(Dataset items)
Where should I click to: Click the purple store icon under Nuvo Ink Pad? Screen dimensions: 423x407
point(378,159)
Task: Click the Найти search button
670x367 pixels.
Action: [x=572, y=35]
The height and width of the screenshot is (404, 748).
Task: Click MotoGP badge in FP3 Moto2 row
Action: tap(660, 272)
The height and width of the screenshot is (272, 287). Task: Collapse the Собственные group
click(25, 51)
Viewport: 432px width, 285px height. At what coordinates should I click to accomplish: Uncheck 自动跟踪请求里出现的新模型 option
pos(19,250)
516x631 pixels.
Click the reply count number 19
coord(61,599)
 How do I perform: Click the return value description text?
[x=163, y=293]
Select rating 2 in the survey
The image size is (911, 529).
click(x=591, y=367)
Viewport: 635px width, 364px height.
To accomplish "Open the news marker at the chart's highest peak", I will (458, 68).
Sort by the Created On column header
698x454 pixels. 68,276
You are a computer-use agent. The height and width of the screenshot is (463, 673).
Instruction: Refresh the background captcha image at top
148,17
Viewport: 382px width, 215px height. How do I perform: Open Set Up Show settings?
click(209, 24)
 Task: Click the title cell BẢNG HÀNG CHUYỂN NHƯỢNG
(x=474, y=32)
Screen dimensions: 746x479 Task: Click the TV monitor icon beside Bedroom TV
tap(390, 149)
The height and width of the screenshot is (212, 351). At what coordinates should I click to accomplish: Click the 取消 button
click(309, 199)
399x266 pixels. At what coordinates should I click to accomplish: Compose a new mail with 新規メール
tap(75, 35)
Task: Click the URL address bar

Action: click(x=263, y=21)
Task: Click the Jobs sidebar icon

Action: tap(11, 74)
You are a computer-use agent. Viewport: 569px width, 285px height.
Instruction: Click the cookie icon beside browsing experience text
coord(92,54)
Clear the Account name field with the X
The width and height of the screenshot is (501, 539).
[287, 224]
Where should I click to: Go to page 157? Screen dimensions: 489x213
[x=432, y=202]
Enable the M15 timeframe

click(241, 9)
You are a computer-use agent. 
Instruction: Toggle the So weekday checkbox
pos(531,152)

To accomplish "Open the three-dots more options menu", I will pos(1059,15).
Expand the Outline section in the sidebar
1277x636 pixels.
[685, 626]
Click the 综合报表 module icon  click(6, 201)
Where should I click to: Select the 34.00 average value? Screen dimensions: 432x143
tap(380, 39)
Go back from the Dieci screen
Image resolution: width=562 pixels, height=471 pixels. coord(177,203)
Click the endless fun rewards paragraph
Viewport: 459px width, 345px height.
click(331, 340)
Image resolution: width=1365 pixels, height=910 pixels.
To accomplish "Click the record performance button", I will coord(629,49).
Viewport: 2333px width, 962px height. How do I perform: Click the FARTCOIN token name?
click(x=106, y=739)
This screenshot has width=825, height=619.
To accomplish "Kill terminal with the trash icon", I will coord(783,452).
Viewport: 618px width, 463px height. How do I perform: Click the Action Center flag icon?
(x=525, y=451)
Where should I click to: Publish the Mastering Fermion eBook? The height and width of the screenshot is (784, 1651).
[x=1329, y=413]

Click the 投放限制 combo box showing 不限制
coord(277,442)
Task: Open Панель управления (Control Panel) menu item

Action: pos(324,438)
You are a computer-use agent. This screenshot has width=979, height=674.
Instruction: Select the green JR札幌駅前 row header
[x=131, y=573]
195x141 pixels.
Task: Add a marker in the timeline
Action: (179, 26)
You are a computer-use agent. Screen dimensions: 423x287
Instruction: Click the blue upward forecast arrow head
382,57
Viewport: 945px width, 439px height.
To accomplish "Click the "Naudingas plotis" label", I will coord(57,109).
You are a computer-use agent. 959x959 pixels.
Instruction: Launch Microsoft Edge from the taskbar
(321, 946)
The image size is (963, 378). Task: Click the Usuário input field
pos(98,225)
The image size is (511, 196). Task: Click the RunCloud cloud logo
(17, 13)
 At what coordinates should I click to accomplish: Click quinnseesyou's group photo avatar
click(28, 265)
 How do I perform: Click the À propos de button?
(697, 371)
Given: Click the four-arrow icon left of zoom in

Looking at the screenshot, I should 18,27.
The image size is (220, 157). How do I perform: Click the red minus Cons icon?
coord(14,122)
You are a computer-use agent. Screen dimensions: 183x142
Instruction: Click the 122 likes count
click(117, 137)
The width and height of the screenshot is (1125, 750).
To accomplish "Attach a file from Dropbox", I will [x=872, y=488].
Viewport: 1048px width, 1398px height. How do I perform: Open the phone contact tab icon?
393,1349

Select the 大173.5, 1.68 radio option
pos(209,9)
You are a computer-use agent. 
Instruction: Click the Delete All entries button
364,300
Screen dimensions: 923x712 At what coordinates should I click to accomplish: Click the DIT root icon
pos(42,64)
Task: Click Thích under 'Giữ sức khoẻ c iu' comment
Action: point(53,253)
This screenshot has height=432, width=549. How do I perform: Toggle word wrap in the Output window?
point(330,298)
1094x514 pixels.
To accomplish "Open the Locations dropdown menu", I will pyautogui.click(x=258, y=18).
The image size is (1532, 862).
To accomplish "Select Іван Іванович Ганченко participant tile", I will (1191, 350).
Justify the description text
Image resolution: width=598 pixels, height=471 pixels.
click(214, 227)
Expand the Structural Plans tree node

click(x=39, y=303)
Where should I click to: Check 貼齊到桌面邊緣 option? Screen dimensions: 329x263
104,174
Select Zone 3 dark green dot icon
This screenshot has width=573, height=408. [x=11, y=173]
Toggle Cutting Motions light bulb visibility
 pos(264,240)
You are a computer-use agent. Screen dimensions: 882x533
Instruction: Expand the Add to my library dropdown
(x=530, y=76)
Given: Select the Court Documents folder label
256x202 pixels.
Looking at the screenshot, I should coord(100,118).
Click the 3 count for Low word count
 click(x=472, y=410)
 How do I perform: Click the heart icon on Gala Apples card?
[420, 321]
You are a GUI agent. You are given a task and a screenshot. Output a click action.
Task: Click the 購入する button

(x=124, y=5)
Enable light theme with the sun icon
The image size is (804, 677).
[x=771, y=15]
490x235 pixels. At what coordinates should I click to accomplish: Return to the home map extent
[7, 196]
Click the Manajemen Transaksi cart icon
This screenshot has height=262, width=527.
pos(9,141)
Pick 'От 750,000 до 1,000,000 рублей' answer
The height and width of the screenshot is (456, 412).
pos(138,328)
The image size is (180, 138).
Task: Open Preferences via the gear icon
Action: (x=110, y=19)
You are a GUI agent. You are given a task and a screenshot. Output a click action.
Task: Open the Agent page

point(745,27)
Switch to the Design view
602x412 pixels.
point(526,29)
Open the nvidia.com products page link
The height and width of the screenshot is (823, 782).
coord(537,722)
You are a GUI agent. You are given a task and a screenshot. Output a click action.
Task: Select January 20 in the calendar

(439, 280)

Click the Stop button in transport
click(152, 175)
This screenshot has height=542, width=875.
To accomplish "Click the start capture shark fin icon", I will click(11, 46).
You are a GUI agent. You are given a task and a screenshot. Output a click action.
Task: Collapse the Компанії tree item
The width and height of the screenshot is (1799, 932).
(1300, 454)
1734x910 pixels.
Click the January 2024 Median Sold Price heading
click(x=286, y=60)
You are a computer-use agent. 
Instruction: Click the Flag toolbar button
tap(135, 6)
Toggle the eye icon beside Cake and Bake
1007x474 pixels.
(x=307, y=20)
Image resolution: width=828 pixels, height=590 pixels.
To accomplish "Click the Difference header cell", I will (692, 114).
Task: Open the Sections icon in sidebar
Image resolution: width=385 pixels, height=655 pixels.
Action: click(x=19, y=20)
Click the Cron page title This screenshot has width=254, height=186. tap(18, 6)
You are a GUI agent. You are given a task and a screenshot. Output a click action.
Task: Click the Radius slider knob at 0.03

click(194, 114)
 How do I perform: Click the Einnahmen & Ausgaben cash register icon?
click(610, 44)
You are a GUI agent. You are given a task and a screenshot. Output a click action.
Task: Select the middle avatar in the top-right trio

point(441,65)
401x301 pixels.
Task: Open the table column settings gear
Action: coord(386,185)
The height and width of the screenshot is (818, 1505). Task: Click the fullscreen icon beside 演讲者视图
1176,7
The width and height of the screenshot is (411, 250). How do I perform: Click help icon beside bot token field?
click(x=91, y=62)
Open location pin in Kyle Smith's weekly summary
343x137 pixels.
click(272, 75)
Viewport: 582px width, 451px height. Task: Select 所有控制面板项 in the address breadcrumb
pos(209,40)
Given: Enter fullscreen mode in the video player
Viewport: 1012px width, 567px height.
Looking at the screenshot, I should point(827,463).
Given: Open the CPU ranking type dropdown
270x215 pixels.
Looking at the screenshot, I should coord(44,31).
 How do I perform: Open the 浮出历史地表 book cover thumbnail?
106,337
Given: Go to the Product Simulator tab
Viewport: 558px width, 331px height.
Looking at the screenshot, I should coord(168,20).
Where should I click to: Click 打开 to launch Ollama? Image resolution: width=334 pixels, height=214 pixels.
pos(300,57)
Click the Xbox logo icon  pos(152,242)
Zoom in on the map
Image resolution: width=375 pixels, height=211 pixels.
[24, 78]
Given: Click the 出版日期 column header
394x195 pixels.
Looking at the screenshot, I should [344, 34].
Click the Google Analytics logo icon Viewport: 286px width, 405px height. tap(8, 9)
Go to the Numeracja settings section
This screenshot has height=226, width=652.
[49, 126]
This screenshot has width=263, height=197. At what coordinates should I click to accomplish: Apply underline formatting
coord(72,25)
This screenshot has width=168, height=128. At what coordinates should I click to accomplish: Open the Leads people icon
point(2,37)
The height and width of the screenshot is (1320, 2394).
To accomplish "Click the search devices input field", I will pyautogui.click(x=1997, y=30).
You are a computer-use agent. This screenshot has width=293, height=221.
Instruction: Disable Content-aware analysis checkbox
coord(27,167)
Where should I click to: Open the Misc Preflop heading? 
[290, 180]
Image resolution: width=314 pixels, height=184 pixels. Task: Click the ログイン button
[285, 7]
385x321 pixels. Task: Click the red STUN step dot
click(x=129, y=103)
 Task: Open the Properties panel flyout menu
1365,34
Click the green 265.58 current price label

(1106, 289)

▶ _Task goal_
Using the records, report how many lines contain the word "pyautogui", adding no other text.

▶ _Answer space_
2